The proposal will raise extra resource for Scotland’s public services. It is, of course, at the discretion of Parliament how those resources are spent. Taken together, the decisions for the past year and this year have amounted to an increase in the resources that we will have to spend. It is interesting that the Fiscal Commission’s current forecast suggests that income tax will continue to rise in Scotland. Even if GDP does not have the same rise, wage growth will match that in the UK and income tax receipts in Scotland should be in a stronger position.
I am interested in how the structural changes that you have described will benefit people. In the first three tax bands, many employees are women—89 per cent of nurses are women, most healthcare support workers are women and most people in the caring community are women. The draft budget directly reflects the Scottish Government’s equalities agenda. Will you describe the further benefits of the first three tax bands, and was there a conscious decision to include women?
There was equalities thinking when we composed the budget, in respect of both revenues and expenditure.

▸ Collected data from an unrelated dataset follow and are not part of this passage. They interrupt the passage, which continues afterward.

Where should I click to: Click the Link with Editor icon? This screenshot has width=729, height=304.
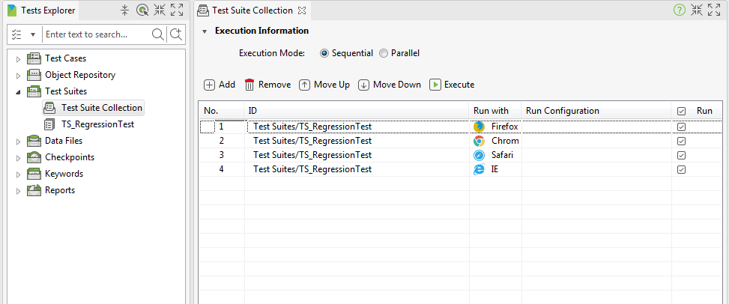142,10
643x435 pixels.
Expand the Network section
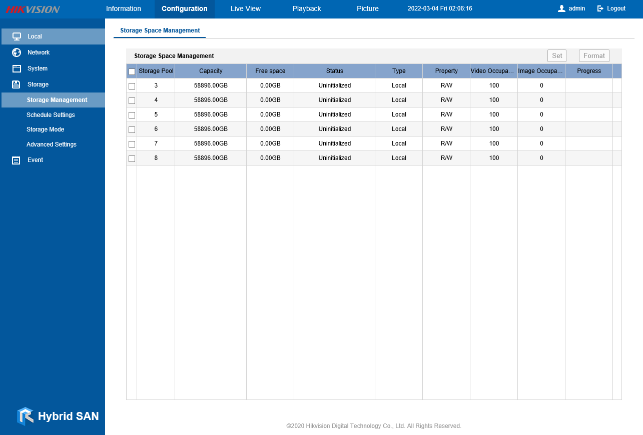tap(38, 52)
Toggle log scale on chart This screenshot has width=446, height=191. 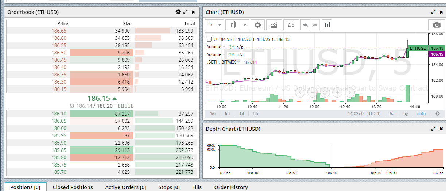point(405,114)
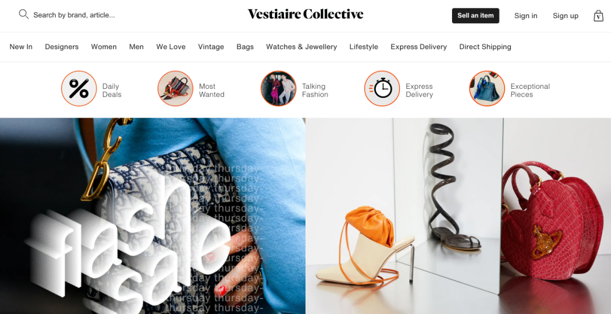Click the magnifying glass search icon

point(24,14)
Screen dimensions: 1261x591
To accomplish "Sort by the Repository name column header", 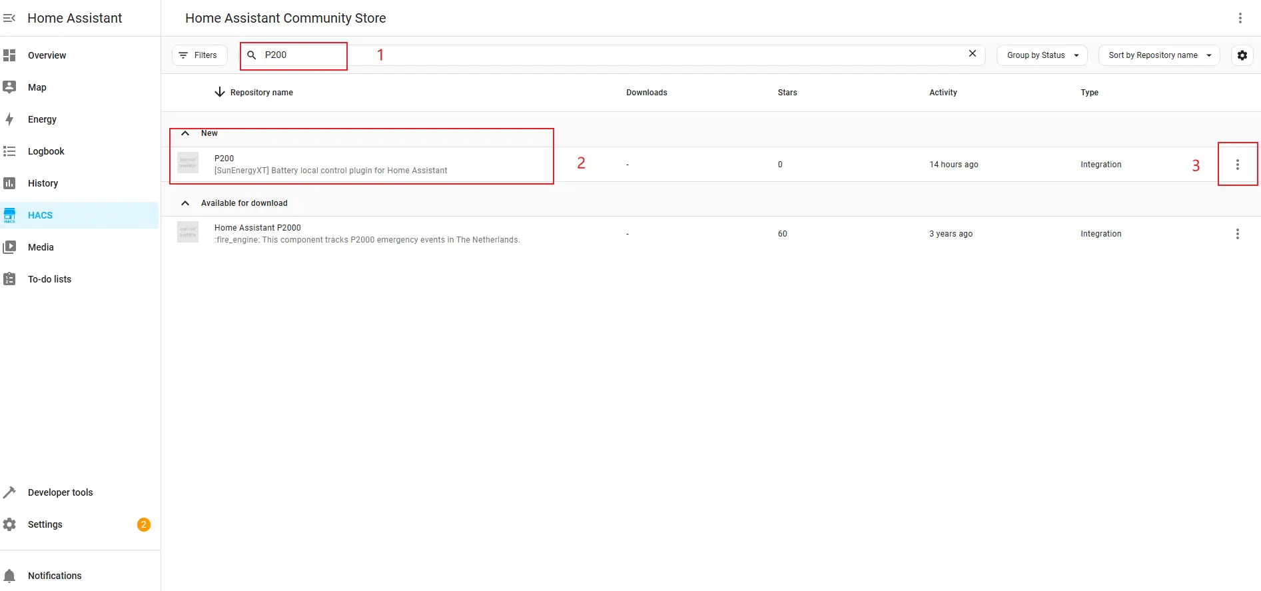I will [x=261, y=93].
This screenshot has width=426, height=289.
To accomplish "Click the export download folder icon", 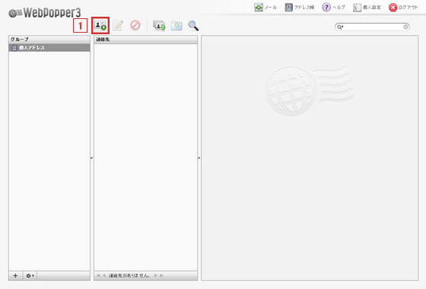I will pos(176,26).
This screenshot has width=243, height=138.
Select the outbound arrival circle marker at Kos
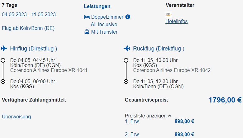coord(3,82)
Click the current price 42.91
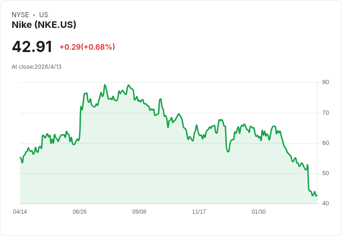342x236 pixels. (x=32, y=47)
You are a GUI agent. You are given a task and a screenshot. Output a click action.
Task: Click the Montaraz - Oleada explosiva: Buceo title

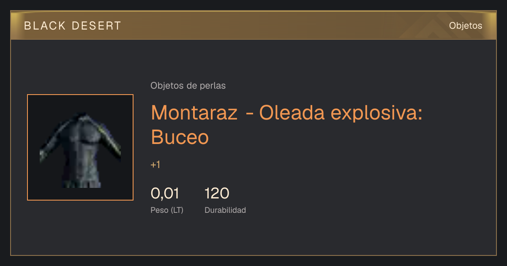[x=286, y=125]
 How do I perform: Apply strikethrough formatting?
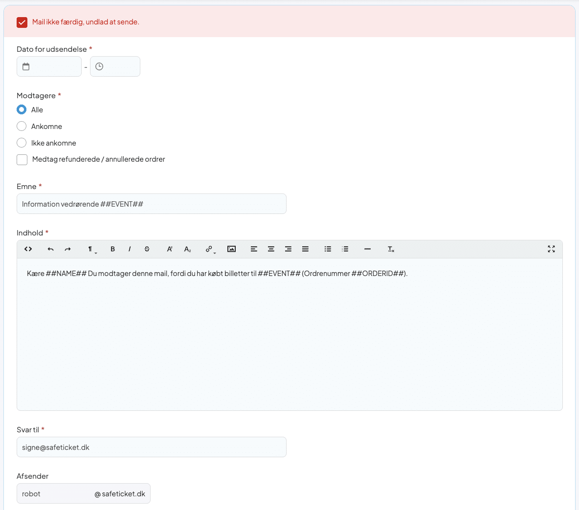147,249
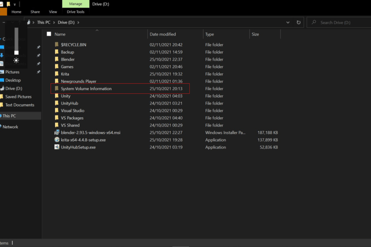Sort files by the Size column header
The width and height of the screenshot is (371, 247).
click(x=255, y=34)
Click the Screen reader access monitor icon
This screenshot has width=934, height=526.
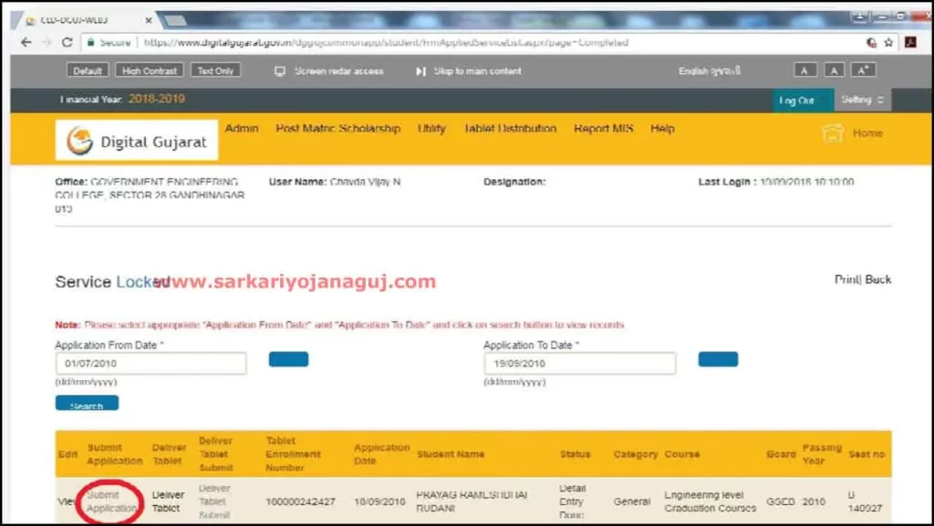click(x=278, y=70)
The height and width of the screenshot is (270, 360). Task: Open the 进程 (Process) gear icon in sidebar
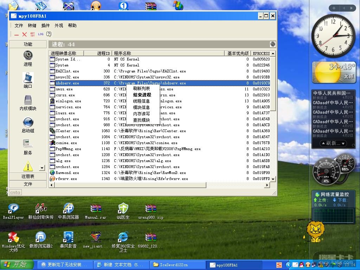28,56
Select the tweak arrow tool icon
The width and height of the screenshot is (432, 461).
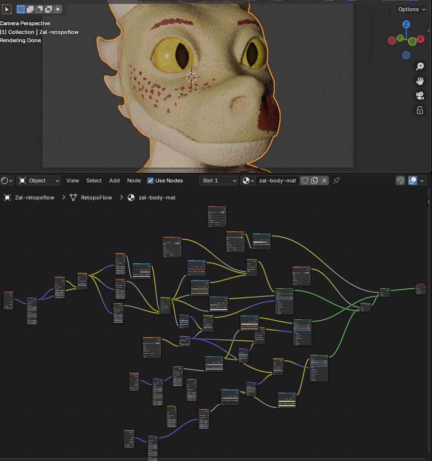7,9
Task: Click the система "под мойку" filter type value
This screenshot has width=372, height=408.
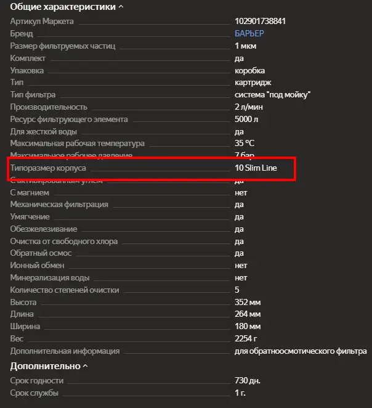Action: pyautogui.click(x=272, y=95)
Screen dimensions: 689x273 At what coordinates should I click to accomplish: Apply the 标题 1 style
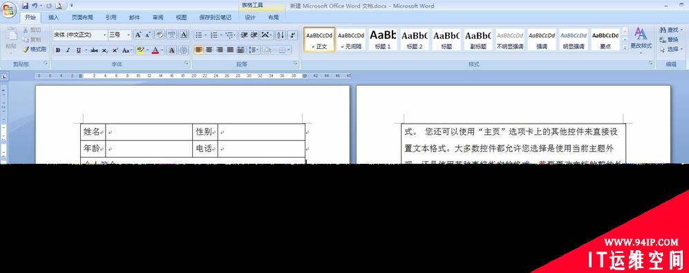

It is fair for Emma Harper to say that delivering a more progressive system will benefit women, as will the expenditure side when we come to that, whether that is for childcare, education or other specific entitlements. Because of the composition of the workforce and also because of pay policy, lower-paid beneficiaries will include women. In making sure that we have aligned our pay policy and tax policy, as well as our overall expenditure plans, equality has been in the forefront of our minds.
Do you have any other questions?
No. I am quite happy about the benefits, because of the feedback that I have had from people.
I will pick up on the anomaly that other members have asked about. Derek Mackay has described it as an unfortunate but inevitable consequence of what he is doing. It is not inevitable. He has described the change as a great restructuring, which I very much welcome—I have argued for restructuring of income tax bands for some years. However, if we are to restructure income tax, it seems to me that that would be an ideal opportunity to set the bands and thresholds as we think they ought to be, rather than to base them on an inflation calculation that has been derived from the old abandoned structure. Why are you doing it that way?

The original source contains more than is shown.